Henri Favre (1973), en su revisión de varios trabajos sobre los tsotsiles y los tseltales de los Altos de Chiapas, destaca la presencia de una “familia patrilocal extensa” que comprende tres generaciones unidas por filiación directa en línea paterna, o sea “un hombre y una mujer, sus hijos solteros, sus hijos casados y sus esposas y los hijos de éstos. Las hijas se casan fuera del grupo familiar y residen, tras un corto periodo de uxorilocalidad posmatrimonial, en la familia patrilocal extensa de su marido” (p. 201). Señala asimismo que el que detenta todas las tierras es el jefe de familia, y este también administra las que su esposa recibe de sus padres. Los bienes raíces familiares solo se reparten a su muerte y las tierras de los miembros del grupo familiar se explotan colectivamente por el trabajo común entre hermanos, padres e hijos, tíos y sobrinos (Favre, 1973, pp. 201, 203).

En cuanto a Apas, Chiapas, es Collier (1976, p. 109) quien señala que la conformación de los grupos parentales se basa en un principio agnaticio que se manifiesta en la residencia patrilocal. Estos conjuntos se forman a medida que los hombres jóvenes casados, siguiendo una preferencia por la residencia patrilocal, fundan familias propias en sitios que proceden de las propiedades de sus padres.

Mientras que para los zinacantecos, Vogt (1979) menciona las reglas de residencia patrilocal y la herencia patrilineal que tienden a construir unidades domésticas en cada generación con esposas de otros linajes. Y al referirse a los grupos de parentesco, señala que “la mayoría de los grupos domésticos zinacantecos poseen una estructura patrilocalmente ampliada [y] están incrustados en una unidad social mayor: el linaje localizado (o sna)” (Vogt, 1979, pp. 47-48).

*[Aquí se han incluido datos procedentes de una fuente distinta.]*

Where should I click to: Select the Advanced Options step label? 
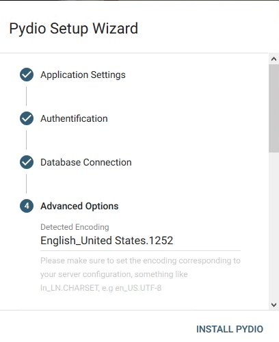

En tanto que para los tseltales de Bachajón, Chiapas, se han empleado los términos “linajes” o “patrilinajes” para definir los grupos designados por los patronímicos tseltales (Bretón, 1984, p. 134); este mismo investigador enumera las siguientes características:

Son grupos de parientes […] los segmentos localizados de esos linajes funcionan como grupos solidarios: es a través de su pertenencia a tal o cual grupo patronímico tzeltal que un individuo adquiere derechos sobre la tierra de sus ancestros agnados, la recibe en herencia y puede construir en ella su casa. La fragmentación y la dispersión de la propiedad tienden a disociar estos grupos en familias nucleares aisladas, pero éstos son todavía en gran medida grupos de residencia y de cooperación económica (trabajos agrícolas, construcción de casas, actividades rituales) bajo la autoridad de los hombres más ancianos de los linajes o de sus segmentos locales.